America is enjoying tremendous unity, and nobody can afford to be seen as trying to profit off the attack. Public rhetoric reflects this. Insurance company executives wasted no time assuring Americans they stood behind their policies. "We are not, as an industry, trooping up to Capitol Hill and asking for something," an insurance industry spokeswoman told the Washington Post. The U.S. Chamber of Commerce isn't interested in narrowly tailored government aid either. Says chamber head Thomas Donohue, "We can't see this as an opportunity to line up at the trough."

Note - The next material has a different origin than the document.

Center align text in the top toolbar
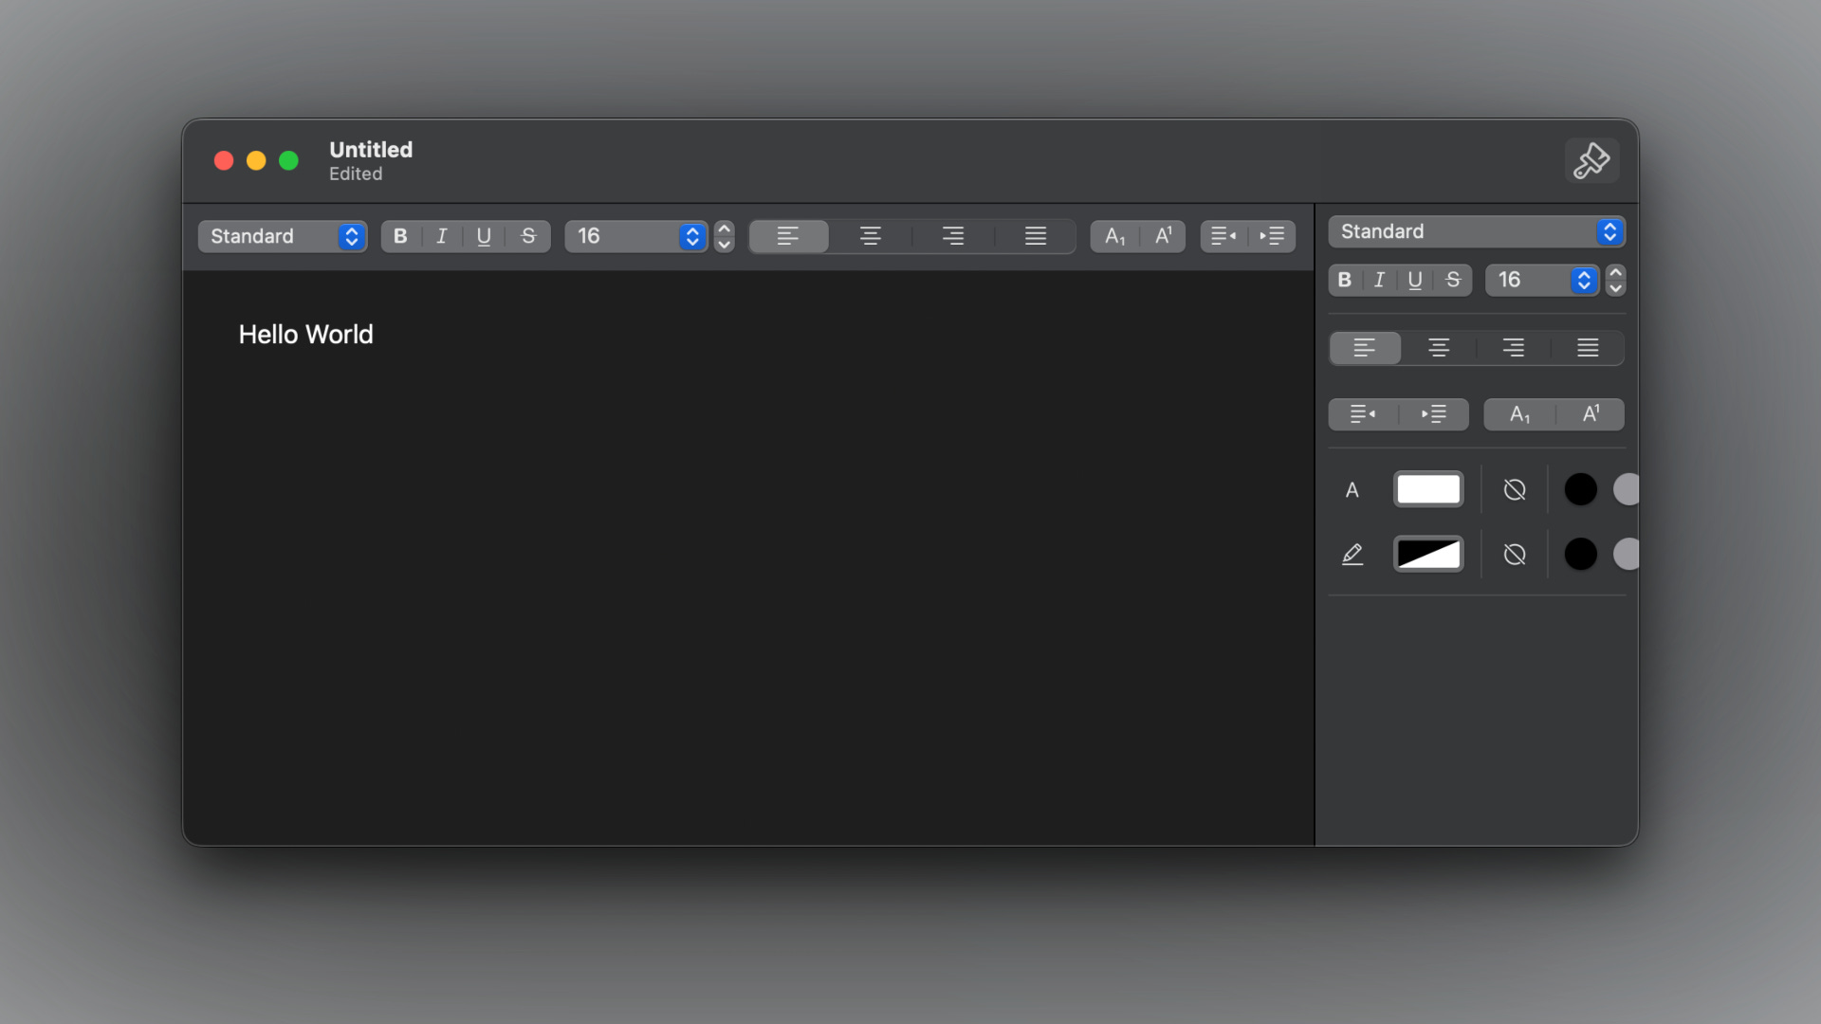The height and width of the screenshot is (1024, 1821). pyautogui.click(x=870, y=236)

Yet there's often a massive gap between public pronouncements and private maneuvering. "[The insurance industry's] approach is, the airlines are coming to you; you're helping them out," a Democratic leadership staffer told the Post. "We're next in line after them. They're absolutely making it known they have a problem." Other industries making their needs known on the Hill include travel agents, rental car companies, and aerial photographers. And the needs are certainly not limited to the private sector. In addition to the military and intelligence buildup, there's a push for more border guards and funding for Amtrak, which seems to be suffering from too many passengers. Said Senate Minority Leader Trent Lott (Miss.), "You've got every imaginable collateral company saying, 'What about us?'"

Well what about them?

For some, the attack's aftermath serves as a new hook on which to hang old agendas. Amtrak, for example, has been seeking more money for some time. That's not to deny there are legitimate issues. In a time of crisis, old public policy boundaries become porous, and we rethink proper functions of government and allocation of monies. As economic historian Robert Higgs points out, crises grow government and alter the relationship between the government and private sector. But if the boundaries must shift, they should so in ways that minimize economic distortions.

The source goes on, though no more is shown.